■ **ASSIGNED TASK**: Once the images are removed, repeat all of the entries exactly.

=== RAW DATA ===

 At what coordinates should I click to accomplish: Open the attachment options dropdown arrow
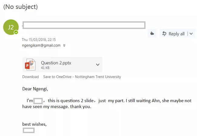point(98,65)
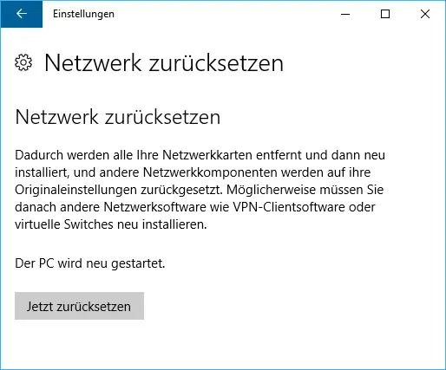Close the Einstellungen window
This screenshot has height=370, width=446.
point(425,14)
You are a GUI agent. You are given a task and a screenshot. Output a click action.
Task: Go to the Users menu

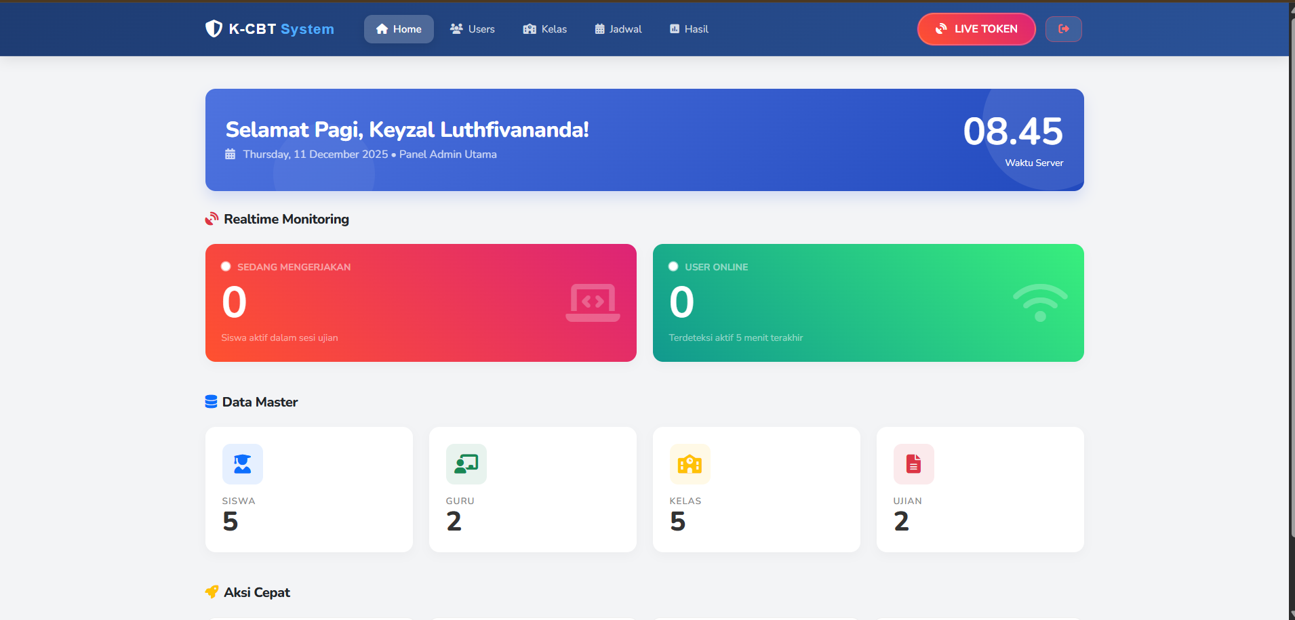pyautogui.click(x=473, y=29)
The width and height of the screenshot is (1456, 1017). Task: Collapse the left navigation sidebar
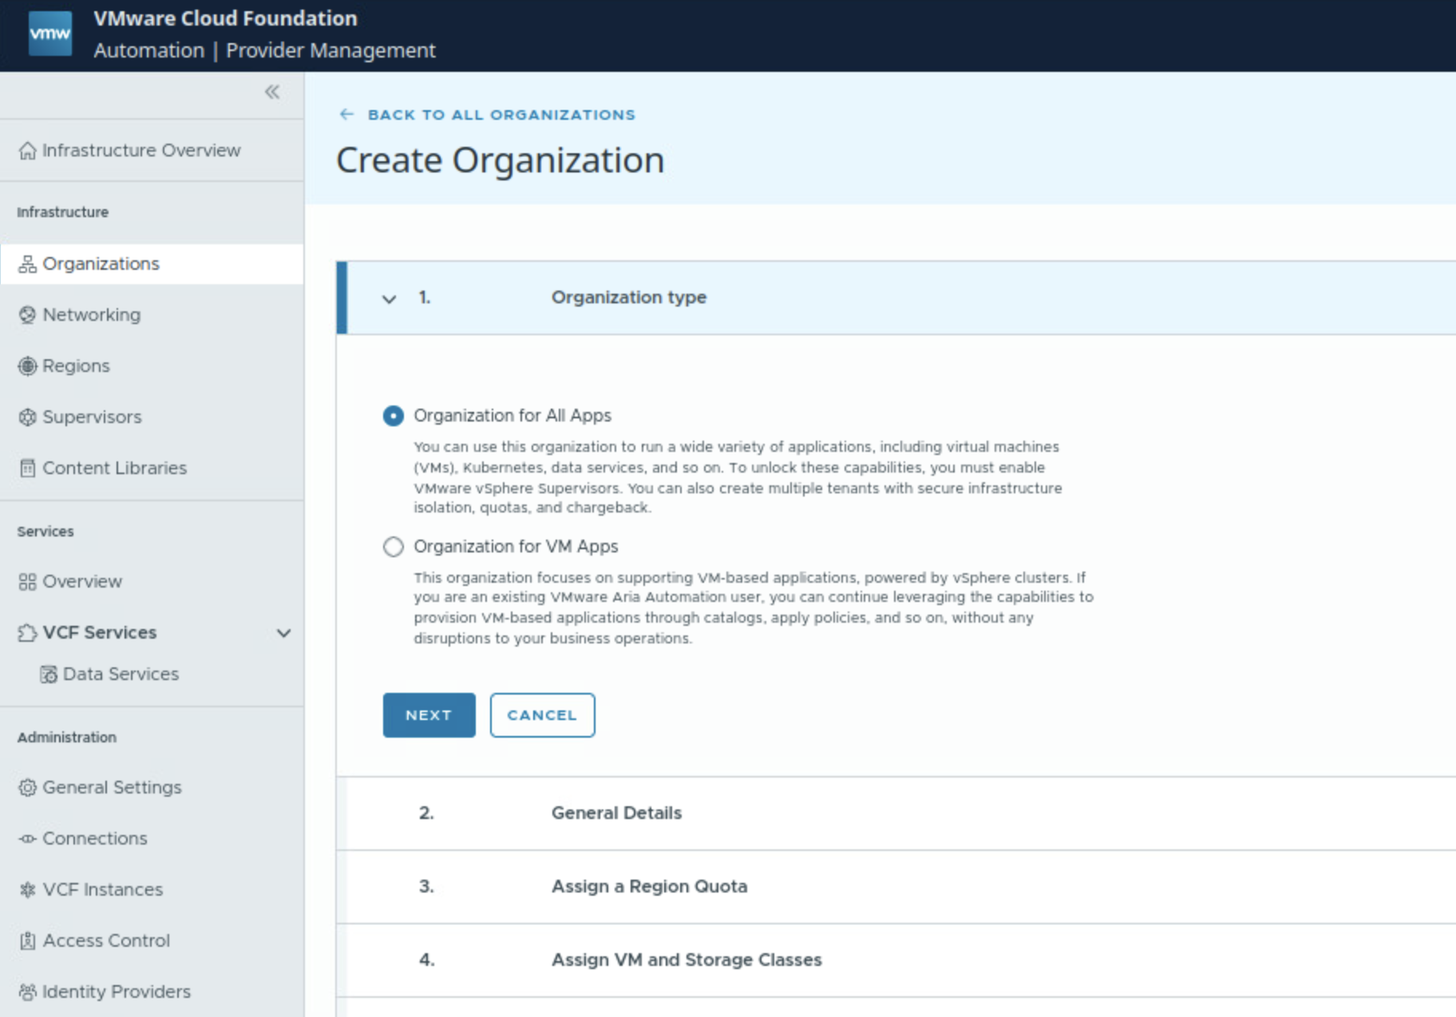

===

■ **COMPLETED EXERCISE**:
 At what coordinates should I click to accomplish: Open the attachment options dropdown arrow
point(98,65)
Close the Einstellungen window
This screenshot has height=370, width=446.
point(425,14)
You are a GUI agent. You are given a task and a screenshot. Output a click action.
Task: Go to the Users menu

pyautogui.click(x=473, y=29)
The width and height of the screenshot is (1456, 1017). Task: Collapse the left navigation sidebar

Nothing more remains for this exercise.